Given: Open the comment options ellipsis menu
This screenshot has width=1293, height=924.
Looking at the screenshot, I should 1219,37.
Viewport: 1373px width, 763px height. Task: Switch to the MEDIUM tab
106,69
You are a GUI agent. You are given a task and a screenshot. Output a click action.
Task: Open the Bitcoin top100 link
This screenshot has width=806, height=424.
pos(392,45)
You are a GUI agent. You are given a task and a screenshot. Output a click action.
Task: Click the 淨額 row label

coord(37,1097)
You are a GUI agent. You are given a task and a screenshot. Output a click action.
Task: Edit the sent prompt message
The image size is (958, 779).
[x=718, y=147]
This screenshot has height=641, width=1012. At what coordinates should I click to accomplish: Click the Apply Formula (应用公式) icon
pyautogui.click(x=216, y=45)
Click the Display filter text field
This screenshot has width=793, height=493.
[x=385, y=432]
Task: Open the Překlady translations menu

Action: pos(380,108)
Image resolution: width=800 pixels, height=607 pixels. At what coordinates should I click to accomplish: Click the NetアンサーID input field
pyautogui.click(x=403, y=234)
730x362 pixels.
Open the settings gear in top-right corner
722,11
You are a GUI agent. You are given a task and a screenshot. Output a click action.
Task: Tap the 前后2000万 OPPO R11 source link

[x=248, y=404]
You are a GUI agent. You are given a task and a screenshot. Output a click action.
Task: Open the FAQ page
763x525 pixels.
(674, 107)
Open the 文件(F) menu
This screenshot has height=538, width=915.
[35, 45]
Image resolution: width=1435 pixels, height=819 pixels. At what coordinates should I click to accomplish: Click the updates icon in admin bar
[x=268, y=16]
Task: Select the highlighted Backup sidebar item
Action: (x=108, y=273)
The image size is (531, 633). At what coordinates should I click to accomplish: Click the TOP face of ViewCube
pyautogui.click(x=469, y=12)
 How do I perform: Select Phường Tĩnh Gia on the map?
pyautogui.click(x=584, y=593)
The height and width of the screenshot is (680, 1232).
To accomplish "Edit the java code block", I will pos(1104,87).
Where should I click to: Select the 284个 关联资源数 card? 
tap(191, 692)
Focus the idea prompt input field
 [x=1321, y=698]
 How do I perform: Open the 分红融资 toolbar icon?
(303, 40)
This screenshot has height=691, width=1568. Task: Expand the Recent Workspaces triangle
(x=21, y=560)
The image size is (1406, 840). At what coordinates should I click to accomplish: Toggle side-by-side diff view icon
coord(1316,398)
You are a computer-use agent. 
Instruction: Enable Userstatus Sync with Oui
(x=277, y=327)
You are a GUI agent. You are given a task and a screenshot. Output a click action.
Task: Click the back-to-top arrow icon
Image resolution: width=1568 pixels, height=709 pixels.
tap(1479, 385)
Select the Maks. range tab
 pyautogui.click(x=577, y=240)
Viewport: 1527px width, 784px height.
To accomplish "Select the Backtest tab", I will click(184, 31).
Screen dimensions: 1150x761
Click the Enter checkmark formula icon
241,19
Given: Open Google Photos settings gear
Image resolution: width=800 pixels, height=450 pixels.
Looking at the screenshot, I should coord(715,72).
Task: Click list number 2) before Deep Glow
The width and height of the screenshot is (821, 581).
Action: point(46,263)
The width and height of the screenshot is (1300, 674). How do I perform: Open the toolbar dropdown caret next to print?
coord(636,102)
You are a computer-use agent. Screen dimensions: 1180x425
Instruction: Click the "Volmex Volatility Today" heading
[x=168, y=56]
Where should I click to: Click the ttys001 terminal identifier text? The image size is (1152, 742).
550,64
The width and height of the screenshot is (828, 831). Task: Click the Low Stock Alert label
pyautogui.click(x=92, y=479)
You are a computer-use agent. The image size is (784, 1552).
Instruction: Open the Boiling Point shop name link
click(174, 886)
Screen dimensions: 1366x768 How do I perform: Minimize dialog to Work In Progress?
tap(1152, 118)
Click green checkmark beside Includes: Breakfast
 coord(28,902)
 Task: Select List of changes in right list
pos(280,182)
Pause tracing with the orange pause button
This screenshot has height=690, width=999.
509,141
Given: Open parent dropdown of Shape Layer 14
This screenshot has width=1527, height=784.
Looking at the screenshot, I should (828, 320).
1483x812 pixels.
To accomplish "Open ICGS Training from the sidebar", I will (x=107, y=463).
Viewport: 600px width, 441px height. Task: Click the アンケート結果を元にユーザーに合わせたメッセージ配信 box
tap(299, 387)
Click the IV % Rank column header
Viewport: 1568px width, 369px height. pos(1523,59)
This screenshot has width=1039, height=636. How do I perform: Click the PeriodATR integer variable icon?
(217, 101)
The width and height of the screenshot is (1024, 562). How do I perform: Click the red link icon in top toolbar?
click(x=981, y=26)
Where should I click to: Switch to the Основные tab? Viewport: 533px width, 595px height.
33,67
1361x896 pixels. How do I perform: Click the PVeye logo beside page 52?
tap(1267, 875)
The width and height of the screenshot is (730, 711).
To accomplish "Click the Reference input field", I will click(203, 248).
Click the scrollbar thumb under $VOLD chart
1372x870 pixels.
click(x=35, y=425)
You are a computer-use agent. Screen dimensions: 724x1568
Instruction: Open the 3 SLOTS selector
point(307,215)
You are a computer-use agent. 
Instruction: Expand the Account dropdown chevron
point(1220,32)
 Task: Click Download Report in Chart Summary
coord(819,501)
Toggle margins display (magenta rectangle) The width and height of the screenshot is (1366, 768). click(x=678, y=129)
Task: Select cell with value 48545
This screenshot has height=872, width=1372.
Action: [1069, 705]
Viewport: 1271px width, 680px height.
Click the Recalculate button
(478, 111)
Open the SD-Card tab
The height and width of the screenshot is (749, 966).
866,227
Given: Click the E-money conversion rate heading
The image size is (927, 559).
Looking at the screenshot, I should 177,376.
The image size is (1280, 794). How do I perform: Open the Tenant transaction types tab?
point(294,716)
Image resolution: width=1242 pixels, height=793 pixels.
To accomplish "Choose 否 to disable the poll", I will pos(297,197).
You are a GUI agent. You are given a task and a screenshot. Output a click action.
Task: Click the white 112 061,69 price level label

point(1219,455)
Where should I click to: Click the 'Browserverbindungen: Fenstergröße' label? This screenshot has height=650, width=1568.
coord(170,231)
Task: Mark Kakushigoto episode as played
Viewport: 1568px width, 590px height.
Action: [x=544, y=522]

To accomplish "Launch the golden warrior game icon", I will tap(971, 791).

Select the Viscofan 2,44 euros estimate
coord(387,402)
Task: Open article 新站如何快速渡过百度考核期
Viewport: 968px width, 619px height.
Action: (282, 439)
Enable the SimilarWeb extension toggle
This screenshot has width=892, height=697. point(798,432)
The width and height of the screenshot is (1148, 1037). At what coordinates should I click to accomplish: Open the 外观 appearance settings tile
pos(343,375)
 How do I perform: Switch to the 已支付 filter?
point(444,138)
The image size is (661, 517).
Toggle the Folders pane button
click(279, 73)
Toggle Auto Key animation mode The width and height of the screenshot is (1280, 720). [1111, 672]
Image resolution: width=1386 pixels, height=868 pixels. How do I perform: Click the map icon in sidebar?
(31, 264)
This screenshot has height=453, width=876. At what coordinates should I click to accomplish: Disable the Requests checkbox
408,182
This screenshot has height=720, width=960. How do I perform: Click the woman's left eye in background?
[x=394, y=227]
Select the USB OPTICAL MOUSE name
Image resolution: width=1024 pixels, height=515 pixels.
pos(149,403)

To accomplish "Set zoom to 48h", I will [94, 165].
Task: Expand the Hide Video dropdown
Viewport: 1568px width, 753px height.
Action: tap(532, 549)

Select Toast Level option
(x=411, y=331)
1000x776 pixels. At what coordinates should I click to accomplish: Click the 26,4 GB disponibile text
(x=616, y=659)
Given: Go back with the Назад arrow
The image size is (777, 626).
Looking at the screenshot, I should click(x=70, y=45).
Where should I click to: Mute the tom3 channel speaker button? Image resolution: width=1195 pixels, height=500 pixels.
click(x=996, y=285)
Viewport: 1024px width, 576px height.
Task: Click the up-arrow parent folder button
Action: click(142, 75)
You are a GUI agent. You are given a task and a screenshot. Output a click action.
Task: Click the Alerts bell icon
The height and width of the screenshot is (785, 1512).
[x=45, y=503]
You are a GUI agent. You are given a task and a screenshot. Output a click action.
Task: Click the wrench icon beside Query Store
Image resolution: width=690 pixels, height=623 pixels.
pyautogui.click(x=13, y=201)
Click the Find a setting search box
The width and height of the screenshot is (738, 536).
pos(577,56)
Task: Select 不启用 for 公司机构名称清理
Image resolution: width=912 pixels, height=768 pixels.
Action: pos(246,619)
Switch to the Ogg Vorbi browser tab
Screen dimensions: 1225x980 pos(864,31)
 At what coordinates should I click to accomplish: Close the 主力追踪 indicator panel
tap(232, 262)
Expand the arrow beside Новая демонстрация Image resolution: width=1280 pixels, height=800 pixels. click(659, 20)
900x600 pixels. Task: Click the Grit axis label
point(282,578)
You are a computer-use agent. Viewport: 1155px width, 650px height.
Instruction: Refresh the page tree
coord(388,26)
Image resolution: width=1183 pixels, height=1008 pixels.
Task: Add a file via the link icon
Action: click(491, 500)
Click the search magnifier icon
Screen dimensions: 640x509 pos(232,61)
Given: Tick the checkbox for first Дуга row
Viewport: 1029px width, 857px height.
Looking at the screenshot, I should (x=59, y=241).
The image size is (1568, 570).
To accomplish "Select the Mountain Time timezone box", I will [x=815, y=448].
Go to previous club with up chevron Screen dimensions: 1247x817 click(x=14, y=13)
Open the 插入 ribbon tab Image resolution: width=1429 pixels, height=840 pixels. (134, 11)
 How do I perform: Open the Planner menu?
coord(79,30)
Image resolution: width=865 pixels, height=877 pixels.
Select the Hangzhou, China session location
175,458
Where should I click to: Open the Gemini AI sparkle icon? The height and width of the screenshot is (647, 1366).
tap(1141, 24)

══════

§ **Task**
Show a copy of each line from the records above in which the string "computer" occurs.

§ **Output below**
You are a computer-use agent. 
You are a computer-use agent. Screen dimensions: 1180x425
You are a computer-use agent. The image size is (784, 1552).
You are a computer-use agent. Screen dimensions: 724x1568
You are a computer-use agent. 
You are a computer-use agent. Viewport: 1155px width, 650px height.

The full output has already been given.